# 1 - Install

In [None]:
!pip install pyspark
!pip install recommenders

# 2 - Imports

In [2]:
import warnings
warnings.simplefilter(action='ignore', category=FutureWarning)

from google.colab import drive

from pyspark.sql import SparkSession
from pyspark.sql.types import StructType, StructField, IntegerType, FloatType
from pyspark.sql.functions import explode, col

from pyspark.ml.recommendation import ALS

from recommenders.utils.timer import Timer
from recommenders.evaluation.spark_evaluation import SparkRankingEvaluation, SparkRatingEvaluation

# 3 - Google Drive

In [None]:
drive.mount(r'/content/drive/')
!ls "/content/drive/MyDrive/Dataset/"

# 4 - Sessão Spark

In [4]:
spark = SparkSession.builder.appName('SMDI').getOrCreate()

 # 5 - Preliminaries

In [5]:
# Contruindo o schema da tabela fato.
COL_USER = "user_id"
COL_ITEM = "item_id"
COL_RATING = "rating"
COL_TIMESTAMP = "timestamp"
COL_PREDICTION = "prediction"
TOP_K = 10

schema = StructType(
    [
      StructField(COL_USER, IntegerType(), True),
      StructField(COL_ITEM, IntegerType( ), True),
      StructField(COL_RATING, IntegerType(), True)
      # StructField(COL_TIMESTAMP, IntegerType(), True)
    ]
  )

# 6 - Dataset

In [7]:
# Carregando a tabela de dimensão dos itens
SMDI_items = spark.read.csv("/content/drive/MyDrive/Dataset/SMDI_items.csv", inferSchema=True, header=True)

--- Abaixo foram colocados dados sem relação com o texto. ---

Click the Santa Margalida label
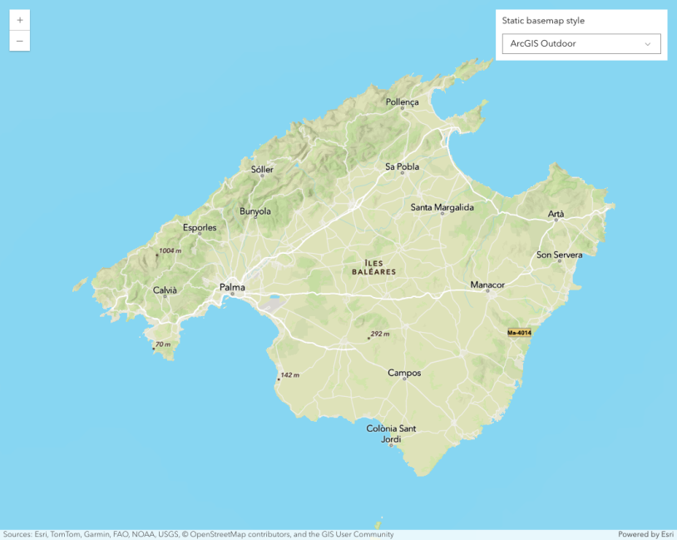 point(442,207)

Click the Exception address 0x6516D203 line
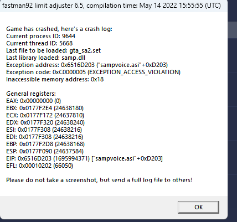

# Carregando a tabela de dimensão dos usuários
SMDI_users = spark.read.csv("/content/drive/MyDrive/Dataset/SMDI_users.csv", inferSchema=True, header=True)

In [8]:
# Dividindo a base entre treino e teste
train = spark.read.csv("/content/drive/MyDrive/Dataset/SMDI-500E_train.csv", schema=schema)
test = spark.read.csv("/content/drive/MyDrive/Dataset/SMDI-500E_test.csv", schema=schema)

# 7 - Treinando

In [12]:
# Instanciado o modelo de recomendação ALS
als = ALS(
        userCol=COL_USER,
        itemCol=COL_ITEM,
        ratingCol=COL_RATING,
        coldStartStrategy="drop",
        regParam=0.1,
        maxIter=15,
        rank=128,
        seed=2023,
        nonnegative=True
)

with Timer() as train_time:
    model = als.fit(train)
print("Took {} seconds for training.".format(train_time.interval))

Took 146.716975069 seconds for training.


# 8 - Avaliando

In [13]:
# Obtenha a junção cruzada de todos os pares de item de usuário e pontue-os.
users = train.select(COL_USER).distinct()
items = train.select(COL_ITEM).distinct()
user_item = users.crossJoin(items)
dfs_pred = model.transform(user_item)

# Remova itens vistos pelo treinamento, ou seja, esta ficando só com as cobinações de usuário e item que não foram impostas ao treinamento do modelo.
from pyspark.sql.functions import col
dfs_pred_exclude_train_old = dfs_pred.alias("pred").join(train.alias("train"), (col(f"pred.{COL_USER}") == col(f"train.{COL_USER}")) & (col(f"pred.{COL_ITEM}") == col(f"train.{COL_ITEM}")), how='outer' )
dfs_pred_exclude_train = dfs_pred.alias("pred").join(train.alias("train"), [COL_USER, COL_ITEM], how="outer")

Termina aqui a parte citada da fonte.